EXERCISE A:
Answer the following about the Luna HSM setup steps:
(i) Which bit version of the PKCS#11 SafeNet Luna client is to be installed?
(ii) What command creates the client certs on each ERPM server's Luna client?
(iii) After the ERPM server certs are copied to each HSM node, where are they added?
EXERCISE B:
Reproduce the Luna HSM setup steps from "To configure SafeNet" to "cert (pki-hsm-server-b, etc...)".

To configure SafeNet Luna HSM's working with ERPM via the latest PKCS#11 drivers.
1. Install the 32-bit PKCS#11 SafeNet Luna client to all ERPM Admin Console/ZP servers, Web Console/Web Services servers.
2. Obtain the SSH certificates from the Luna HSM's and copy these certs to each ERPM Admin Console/ZP server, Web Console/Web Services server.
3. Add the HSM certs to the Luna client via the following command: vtl addServer -n pki-hsm-server-a -c c:\temp\pki-hsm-server-a.pem (where pki-hsm-server-a is the correct FQDN name and path to the .pem cert from that HSM node.) Repeat for each HSM node cert (pki-hsm-server-b, etc...)
4. Create client certs on each ERPM server Luna client via the following command: vtl createCert -n fully-qualified-hostname-erpm-server (where fully-qualified-hostname-erpm-server is the FQDN of the ERPM server.)
5. Copy the FQDN ERPM server certs from step#4 above to each HSM node and add to the target HSM partition.

DATA:
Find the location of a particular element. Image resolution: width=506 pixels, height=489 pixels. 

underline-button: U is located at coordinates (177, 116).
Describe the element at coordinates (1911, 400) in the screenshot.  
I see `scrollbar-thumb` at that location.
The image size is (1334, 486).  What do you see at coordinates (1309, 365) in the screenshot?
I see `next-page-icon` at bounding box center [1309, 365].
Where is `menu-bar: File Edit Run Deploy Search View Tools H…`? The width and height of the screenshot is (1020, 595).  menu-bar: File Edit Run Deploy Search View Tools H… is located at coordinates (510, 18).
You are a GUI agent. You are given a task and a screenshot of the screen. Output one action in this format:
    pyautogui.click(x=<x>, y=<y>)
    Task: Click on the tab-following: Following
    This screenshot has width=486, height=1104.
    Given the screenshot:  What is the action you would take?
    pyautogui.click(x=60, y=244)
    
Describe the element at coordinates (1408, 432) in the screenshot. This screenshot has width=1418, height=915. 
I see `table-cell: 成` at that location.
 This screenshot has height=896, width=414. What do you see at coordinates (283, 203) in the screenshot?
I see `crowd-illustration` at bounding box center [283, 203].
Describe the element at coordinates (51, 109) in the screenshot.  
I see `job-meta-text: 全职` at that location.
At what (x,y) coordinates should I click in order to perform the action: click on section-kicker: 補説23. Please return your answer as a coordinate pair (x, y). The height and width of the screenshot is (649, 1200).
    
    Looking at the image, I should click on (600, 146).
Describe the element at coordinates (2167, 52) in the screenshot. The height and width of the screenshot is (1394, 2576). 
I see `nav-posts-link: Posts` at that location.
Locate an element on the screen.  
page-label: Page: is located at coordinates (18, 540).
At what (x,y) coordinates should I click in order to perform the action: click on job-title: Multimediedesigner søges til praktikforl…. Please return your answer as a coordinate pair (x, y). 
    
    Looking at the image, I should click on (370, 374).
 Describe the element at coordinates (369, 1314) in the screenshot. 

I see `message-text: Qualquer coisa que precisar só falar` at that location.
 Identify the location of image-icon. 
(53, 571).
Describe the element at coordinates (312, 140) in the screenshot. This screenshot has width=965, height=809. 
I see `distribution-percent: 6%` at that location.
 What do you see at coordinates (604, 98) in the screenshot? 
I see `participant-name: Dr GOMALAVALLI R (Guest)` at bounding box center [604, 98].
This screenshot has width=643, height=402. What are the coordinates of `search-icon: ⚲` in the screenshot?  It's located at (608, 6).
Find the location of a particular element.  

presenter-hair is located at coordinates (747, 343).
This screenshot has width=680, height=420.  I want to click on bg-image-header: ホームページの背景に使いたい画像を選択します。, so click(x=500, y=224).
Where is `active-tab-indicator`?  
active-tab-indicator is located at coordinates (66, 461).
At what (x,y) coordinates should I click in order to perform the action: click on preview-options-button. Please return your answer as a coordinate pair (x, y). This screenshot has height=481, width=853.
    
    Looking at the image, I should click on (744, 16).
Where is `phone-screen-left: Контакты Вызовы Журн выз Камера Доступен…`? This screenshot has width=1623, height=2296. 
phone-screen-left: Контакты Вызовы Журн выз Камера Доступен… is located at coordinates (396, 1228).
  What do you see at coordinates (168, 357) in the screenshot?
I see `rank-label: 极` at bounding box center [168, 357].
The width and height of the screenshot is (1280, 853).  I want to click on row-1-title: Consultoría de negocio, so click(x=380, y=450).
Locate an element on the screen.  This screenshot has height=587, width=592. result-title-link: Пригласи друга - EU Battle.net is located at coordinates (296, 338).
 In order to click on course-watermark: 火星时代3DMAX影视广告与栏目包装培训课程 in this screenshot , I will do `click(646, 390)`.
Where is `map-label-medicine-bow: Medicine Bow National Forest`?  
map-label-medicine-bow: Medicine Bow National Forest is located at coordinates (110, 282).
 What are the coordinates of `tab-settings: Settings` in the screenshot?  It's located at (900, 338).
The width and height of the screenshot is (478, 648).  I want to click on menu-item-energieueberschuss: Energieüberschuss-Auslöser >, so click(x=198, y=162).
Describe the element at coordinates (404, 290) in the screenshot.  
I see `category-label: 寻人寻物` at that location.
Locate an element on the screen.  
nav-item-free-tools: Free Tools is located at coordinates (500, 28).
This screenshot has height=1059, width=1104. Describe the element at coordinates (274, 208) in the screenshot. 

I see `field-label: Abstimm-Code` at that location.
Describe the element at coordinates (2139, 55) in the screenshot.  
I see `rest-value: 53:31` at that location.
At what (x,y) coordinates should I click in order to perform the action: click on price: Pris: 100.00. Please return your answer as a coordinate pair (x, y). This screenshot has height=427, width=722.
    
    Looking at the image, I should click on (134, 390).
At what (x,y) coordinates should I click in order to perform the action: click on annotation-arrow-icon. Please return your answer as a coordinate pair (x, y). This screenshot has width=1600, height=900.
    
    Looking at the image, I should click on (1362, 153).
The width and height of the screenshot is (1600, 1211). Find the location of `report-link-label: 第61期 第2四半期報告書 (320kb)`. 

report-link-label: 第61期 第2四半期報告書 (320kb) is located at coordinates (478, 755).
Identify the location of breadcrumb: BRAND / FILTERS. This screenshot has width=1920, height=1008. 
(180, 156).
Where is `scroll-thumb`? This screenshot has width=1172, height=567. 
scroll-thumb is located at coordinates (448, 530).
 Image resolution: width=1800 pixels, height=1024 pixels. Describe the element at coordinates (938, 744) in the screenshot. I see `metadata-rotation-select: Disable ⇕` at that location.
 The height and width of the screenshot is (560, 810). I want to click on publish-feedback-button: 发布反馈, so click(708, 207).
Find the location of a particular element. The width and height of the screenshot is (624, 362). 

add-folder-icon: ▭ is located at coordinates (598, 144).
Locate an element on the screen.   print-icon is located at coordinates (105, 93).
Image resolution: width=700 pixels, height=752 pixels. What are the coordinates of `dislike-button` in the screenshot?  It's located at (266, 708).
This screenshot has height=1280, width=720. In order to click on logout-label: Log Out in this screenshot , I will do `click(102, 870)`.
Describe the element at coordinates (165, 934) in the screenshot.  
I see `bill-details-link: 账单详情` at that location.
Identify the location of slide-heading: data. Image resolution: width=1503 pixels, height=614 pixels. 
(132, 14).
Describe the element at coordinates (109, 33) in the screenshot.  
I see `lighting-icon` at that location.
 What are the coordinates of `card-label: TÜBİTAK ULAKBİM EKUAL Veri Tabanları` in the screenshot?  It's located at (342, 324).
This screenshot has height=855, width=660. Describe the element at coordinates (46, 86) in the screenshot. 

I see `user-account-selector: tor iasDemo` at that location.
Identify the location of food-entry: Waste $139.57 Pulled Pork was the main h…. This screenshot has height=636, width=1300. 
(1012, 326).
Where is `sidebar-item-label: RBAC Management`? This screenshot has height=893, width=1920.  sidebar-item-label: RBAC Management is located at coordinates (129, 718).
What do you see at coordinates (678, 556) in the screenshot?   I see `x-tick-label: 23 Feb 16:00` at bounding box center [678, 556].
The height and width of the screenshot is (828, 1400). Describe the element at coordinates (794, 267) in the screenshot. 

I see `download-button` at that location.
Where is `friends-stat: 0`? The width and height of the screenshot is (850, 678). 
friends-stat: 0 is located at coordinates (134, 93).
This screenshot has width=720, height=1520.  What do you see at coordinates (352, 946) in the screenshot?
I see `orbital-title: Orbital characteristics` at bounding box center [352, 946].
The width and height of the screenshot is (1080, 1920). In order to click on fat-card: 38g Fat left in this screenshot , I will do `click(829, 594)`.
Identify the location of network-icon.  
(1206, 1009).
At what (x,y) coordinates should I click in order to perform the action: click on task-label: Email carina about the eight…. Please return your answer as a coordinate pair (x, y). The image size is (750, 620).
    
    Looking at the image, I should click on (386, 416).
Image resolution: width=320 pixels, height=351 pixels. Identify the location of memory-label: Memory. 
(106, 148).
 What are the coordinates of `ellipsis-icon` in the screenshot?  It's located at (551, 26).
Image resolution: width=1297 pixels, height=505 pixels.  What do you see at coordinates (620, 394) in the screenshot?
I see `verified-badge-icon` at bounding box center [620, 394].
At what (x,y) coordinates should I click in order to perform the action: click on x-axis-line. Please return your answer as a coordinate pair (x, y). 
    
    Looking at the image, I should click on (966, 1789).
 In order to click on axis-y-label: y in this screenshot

SOLUTION A:
(i) The 32-bit version.
(ii) vtl createCert -n fully-qualified-hostname-erpm-server
(iii) To the target HSM partition.

SOLUTION B:
To configure SafeNet Luna HSM's working with ERPM via the latest PKCS#11 drivers.
1. Install the 32-bit PKCS#11 SafeNet Luna client to all ERPM Admin Console/ZP servers, Web Console/Web Services servers.
2. Obtain the SSH certificates from the Luna HSM's and copy these certs to each ERPM Admin Console/ZP server, Web Console/Web Services server.
3. Add the HSM certs to the Luna client via the following command: vtl addServer -n pki-hsm-server-a -c c:\temp\pki-hsm-server-a.pem (where pki-hsm-server-a is the correct FQDN name and path to the .pem cert from that HSM node.) Repeat for each HSM node cert (pki-hsm-server-b, etc...)